Cokey Roberts spoke the truth on ABC News "This Week" today when she said:
I agree with Hillary Clinton, as you quoted her earlier, saying well, if we had gotten into Syria when the rebels were begging us to come in and saying here we are, trying to secure our freedom, where is America, then you wouldn't have had this group filling the vacuum.
Relying on regional strongmen to stop the Islamic State won't work. They have helped create it. In Syria, Bashar Al-Assad let the jihadists out of jail as soon as the revolution began because he needed a fake opposition. Many of the jihadists and criminals he freed went on to become founding members of ISIS. After the Free Syrian Army liberated Raqqa, Assad bombed them mercilessly. After ISIS took it over, there were no air strikes on them. Assad gave them safe haven. They were his poster boy "enemies" but he never attacked them. He left them to grow and flourish until they were ready to spread to the fields so well prepared by Maliki in neighbouring Iraq.

Prime Minister Nouri al-Maliki has led the Iraqi government the United States left in charge when it ended its occupation in such a sectarian fashion that much of the Sunni community has been in open revolt against his Shiite regime. His sectarianism has led to such desperation among these Sunnis that they have been willing to ally themselves even with the likes of ISIS if it promises a change in the situation. He has obviously been unable to build a national army willing to stand and fight for its country with the sorry result that many of the arms with which he has been so generously supplied are now in the hand of ISIS, making it better armed with US weapons than any group fighting against it.

In Egypt, President Abdel Fatah al-Sisi's criminalization of the Muslim Brotherhood, the executions of their members, banning of their legal organizations and exclusion from electoral politics will only fuel the growth of jihadist terror groups. Throughout the region we can see that these secular fascist strongmen do more to engender than discourage the growth of these religious fascist organizations. They are two sides of the same coin. The solution to both is a free people operating in an atmosphere where all views can be aired and government is by and for the people.

For more than three years there has been a little drama going on in Syria that has been too little noticed by the world. As a component part of the Arab uprisings in the Spring of 2011, a large section of the Syria people, composed of and representing every sect and religion, rose up to demand an end to the forty-year-old Assad Baathist dictatorship. With the full support of Putin's Russia, and regional support from Iran and Iraq, Bashar al-Assad has responded with the genocidal policy of wholesale murder against any group that opposes his rule.

The response of US President Obama and other world leaders with the power to intervene against this slaughter has been to look the other way and make statements. Because the struggle in Syria has been so one-sided, Assad won't step down and enjoys an endless weapon supply from his allies, while the Free Syria Army gets little from its so-called allies; the Syrian conflict became a festering wound in which ISIS could grow to become the danger it is today.

If the FSA had been given just a little help in the past, if Obama's CIA had even allowed it access to MANPADS and other heavy weapons from Libya, Qatar, China and other sources, the struggle in Syria would have been decided long ago and ISIS never would have had a chance to take root there.

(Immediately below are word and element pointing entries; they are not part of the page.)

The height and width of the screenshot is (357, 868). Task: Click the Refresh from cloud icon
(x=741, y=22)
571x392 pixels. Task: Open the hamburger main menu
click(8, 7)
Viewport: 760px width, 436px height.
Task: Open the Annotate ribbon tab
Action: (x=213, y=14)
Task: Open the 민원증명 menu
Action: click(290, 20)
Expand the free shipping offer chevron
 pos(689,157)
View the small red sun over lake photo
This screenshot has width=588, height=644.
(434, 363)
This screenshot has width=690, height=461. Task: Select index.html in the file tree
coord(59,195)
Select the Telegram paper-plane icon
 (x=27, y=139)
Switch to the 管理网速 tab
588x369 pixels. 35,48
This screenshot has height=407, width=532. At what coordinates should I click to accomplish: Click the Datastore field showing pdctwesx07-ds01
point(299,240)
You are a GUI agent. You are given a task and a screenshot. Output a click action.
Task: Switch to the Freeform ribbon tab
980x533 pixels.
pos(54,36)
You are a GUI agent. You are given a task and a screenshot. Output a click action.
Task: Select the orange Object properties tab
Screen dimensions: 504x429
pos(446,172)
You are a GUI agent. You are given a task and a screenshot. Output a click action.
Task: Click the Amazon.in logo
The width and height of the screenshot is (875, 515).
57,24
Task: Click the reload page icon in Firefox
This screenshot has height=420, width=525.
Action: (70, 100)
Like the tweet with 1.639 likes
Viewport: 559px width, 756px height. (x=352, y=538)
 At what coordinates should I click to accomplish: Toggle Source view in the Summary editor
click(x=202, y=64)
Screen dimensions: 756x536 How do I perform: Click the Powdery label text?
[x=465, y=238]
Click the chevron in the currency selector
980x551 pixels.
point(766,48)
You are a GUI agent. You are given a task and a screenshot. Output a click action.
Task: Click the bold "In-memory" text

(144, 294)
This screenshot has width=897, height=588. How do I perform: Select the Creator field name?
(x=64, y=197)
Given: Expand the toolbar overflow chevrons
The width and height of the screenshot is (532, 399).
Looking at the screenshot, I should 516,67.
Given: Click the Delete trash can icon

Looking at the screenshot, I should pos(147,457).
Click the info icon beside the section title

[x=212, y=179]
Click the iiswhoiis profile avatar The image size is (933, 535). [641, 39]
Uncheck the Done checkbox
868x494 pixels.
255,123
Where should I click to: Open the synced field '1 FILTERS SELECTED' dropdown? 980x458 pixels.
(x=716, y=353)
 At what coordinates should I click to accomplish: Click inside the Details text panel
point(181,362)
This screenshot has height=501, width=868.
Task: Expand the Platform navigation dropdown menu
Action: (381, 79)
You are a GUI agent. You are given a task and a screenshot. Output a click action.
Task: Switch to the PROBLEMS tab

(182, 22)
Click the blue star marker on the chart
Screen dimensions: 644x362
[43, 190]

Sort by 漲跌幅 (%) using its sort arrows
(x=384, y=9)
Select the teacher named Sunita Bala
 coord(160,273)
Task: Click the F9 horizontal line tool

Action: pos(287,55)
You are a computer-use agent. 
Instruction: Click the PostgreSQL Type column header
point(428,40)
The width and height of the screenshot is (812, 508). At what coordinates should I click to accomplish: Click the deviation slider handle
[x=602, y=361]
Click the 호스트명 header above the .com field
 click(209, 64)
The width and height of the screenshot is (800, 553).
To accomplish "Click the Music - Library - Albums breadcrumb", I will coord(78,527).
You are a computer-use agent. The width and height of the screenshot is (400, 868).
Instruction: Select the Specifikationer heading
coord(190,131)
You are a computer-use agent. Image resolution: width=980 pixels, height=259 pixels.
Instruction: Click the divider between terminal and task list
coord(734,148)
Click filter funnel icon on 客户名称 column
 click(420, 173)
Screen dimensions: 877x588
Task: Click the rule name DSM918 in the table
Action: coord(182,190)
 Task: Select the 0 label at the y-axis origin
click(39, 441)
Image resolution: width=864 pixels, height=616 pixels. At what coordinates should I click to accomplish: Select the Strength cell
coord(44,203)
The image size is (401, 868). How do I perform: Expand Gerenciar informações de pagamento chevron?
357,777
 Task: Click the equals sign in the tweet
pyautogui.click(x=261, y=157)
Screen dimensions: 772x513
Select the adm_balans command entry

Still today, the best way to defeat ISIS now is to fight them in both Iraq and Syria. In Iraq, Obama should be encouraging reform in the government and support Kurdish forces confronting ISIS. In Syria he should be supporting and arming forces allied with the Free Syrian Army.

Air strikes alone can't defeat ISIS. That job will require boots on the ground and those ground forces can only be supplied by the freedom fighters in the neighborhood.